Pagan and Jewish religious leaders, Brown notes, received not just toleration, but sometimes even support from the empire.
It would be wrong to imply, as Menachem Stern has done, that [Libanius and the rabbi Hillel] . . . found themselves drawn together “under the yoke of Christian emperors.” They were drawn together by common enjoyment of an imperial system that conferred high status on them both. . . . Both enjoyed high honorary rank, conferred by imperial codicilli–those precious purple letters of personal esteem signed by Theodosius in his own hand.
Theodosius, it bears mentioning, is often thought of as one of the great “intolerant” emperors.
So far, well and good. Brown, with his eye for detail and his great reluctance to generalize, gives an admirable riposte to the traditional academic narrative. But something still needs addressed. Brown blocks effectively, but asserts little beyond, “It wasn’t as clear cut as many think,” he seems to say. But everything is complicated. The historian should at least offer a way to make the complicated intelligible.
Alas, the elephant is still in the room, in the form of two important questions for scholars like Elton and Garnsey–questions that Brown fails to ask:
The first: toleration may be a good thing, but what are its limits?

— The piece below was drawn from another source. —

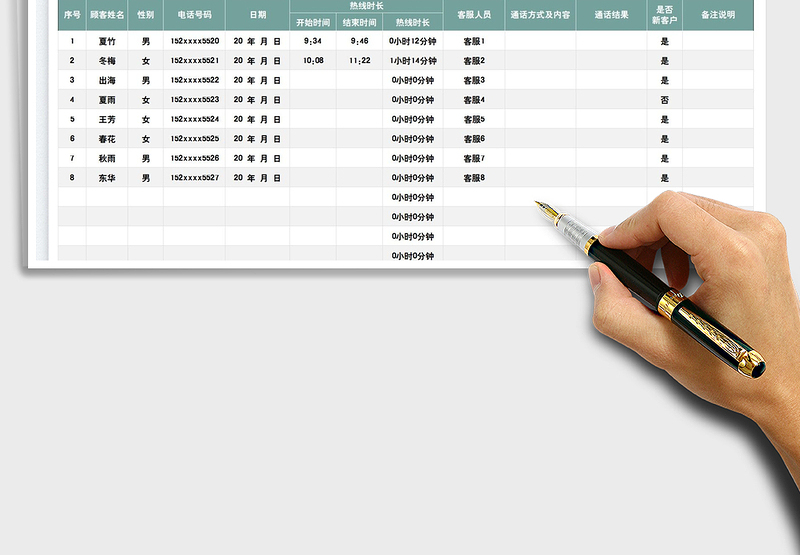Click customer name cell 东华
This screenshot has width=800, height=555.
107,178
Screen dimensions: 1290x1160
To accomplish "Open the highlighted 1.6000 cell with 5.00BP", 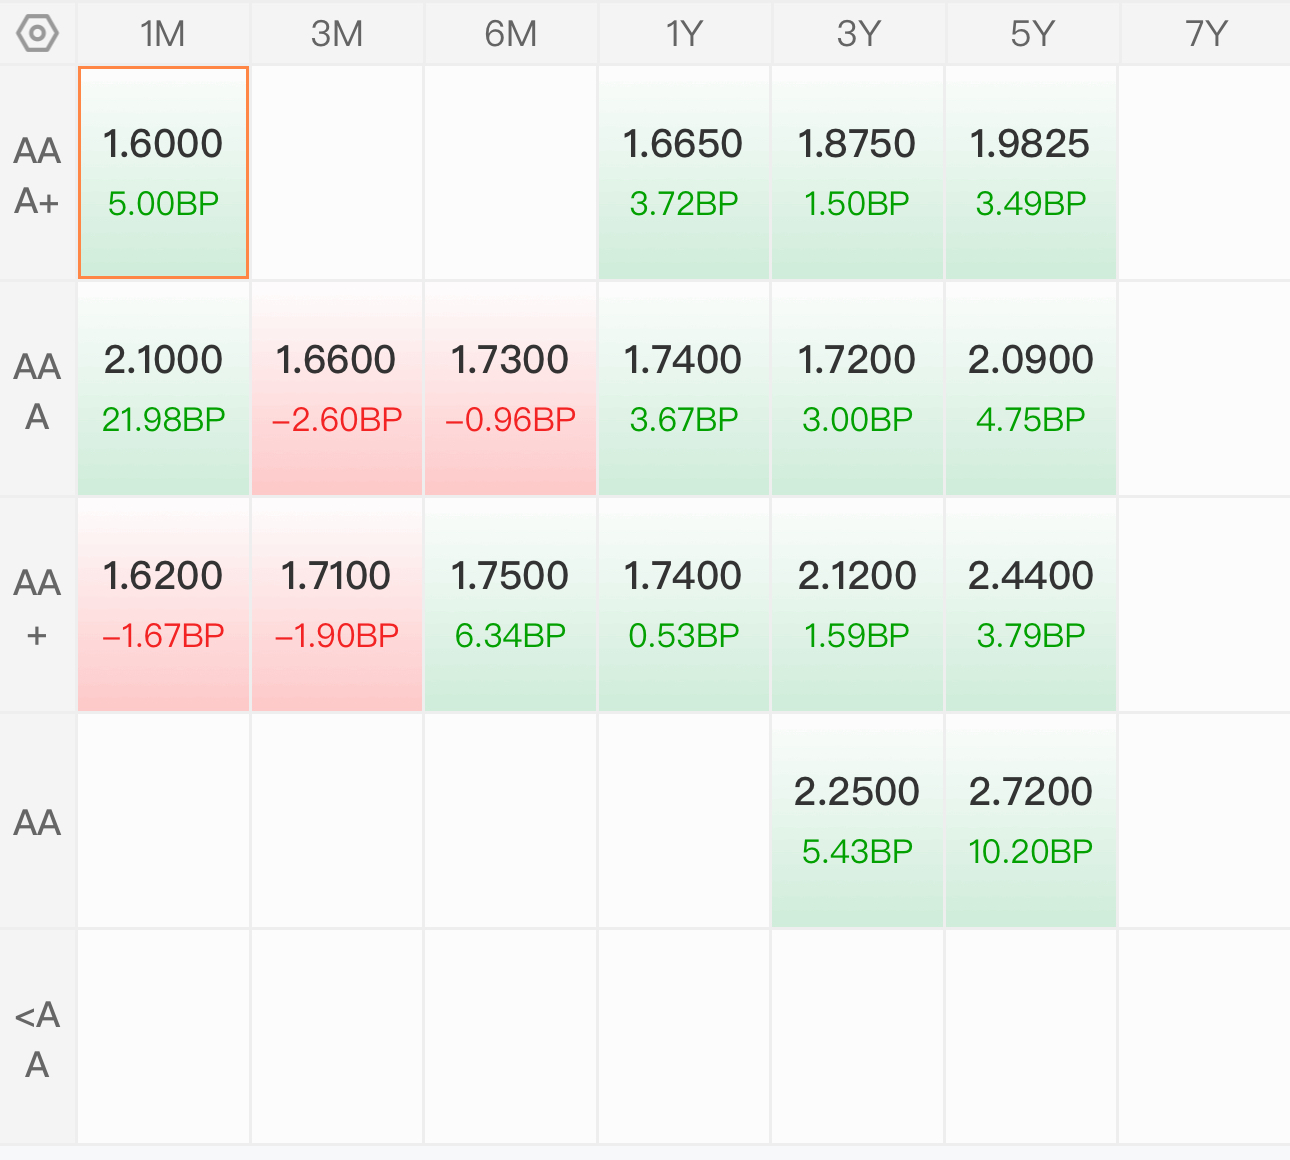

One can praise the virtue of getting along despite differences. Everyone knows this already, however. It’s not a hard thing to say. The hard thing means saying when the differences have become so great that co-existence no longer works, when the house divided cannot stand.
Drawing this line ultimately comes down to values, and values come from religious beliefs. My second question to Elton, etc. would be, “What is your religion? You seem to be neither pagan, nor Christian–and that’s fine. But what or who is your God/god? And what does He/She/It not like? What do you not tolerate? Surely He/She/It can’t like everything.
Brown avoids such questions, and that’s too bad. He has my respect, and a historian of his heft should apply his knowledge to this problem. As for our own situation in our own time, such questions have unfortunately become more than just theoretical. I believe that the media accentuates the differences between Americans for profit. Also, professional tweeters are more divided than average Americans. But a breaking point lies out there somewhere for all of us. We must acknowledge this, and at the same time, hope that we never find it.
Dave
*This observation might seem quite obvious, and so it is. But it is rooted in the profound truth of the nature of the Trinity–unity and diversity at the root of all being.
**I admit this is not the whole truth of all of Christian history. There were times and places where it got worse than this in the next 1000 years. But though it did at times get worse than what I describe above, it never equaled what Rome did.